■ Stored data entries
* * * *

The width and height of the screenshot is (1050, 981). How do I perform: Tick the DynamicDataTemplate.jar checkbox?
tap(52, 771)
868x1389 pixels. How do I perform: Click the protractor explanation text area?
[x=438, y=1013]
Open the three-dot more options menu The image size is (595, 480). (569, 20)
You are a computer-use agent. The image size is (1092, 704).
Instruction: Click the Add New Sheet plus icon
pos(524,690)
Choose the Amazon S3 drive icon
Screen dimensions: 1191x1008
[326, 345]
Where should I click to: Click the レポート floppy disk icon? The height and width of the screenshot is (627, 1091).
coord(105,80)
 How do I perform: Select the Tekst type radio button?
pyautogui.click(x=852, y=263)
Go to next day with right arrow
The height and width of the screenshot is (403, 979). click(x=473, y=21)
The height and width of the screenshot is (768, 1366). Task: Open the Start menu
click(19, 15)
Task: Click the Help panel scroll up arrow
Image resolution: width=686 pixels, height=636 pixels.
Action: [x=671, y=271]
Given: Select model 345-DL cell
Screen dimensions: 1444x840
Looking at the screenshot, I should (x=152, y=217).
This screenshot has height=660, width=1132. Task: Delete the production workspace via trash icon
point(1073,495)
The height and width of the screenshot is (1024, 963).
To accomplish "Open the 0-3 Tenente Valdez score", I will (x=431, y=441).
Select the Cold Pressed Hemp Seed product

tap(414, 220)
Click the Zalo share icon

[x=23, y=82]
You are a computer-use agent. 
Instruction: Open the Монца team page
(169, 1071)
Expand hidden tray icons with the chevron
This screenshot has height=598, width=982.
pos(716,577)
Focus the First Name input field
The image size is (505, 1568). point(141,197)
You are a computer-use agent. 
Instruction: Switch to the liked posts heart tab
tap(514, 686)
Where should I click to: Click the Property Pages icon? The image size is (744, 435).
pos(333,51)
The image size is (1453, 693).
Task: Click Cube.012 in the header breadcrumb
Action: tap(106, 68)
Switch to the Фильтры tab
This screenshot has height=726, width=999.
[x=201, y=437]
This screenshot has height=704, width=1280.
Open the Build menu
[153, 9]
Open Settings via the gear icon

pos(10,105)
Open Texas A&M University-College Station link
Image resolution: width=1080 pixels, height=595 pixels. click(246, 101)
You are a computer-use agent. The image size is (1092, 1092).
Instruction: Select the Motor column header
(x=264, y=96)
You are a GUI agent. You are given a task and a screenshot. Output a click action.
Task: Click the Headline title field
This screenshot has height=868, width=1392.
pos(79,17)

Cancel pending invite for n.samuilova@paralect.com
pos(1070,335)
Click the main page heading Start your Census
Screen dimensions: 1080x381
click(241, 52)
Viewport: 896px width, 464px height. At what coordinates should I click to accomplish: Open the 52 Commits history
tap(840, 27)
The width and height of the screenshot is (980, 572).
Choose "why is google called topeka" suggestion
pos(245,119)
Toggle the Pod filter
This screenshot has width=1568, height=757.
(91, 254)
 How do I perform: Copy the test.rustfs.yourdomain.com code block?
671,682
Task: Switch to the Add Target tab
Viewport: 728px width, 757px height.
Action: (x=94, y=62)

* * * *

■ WORK TO COMPLETE
Take every line from the records that holds "computer" and copy it down.

■ TASK SOLUTION
You are a computer-use agent. The image size is (1092, 704).
You are a computer-use agent. 
You are a computer-use agent. 
You are a computer-use agent. The image size is (1092, 1092).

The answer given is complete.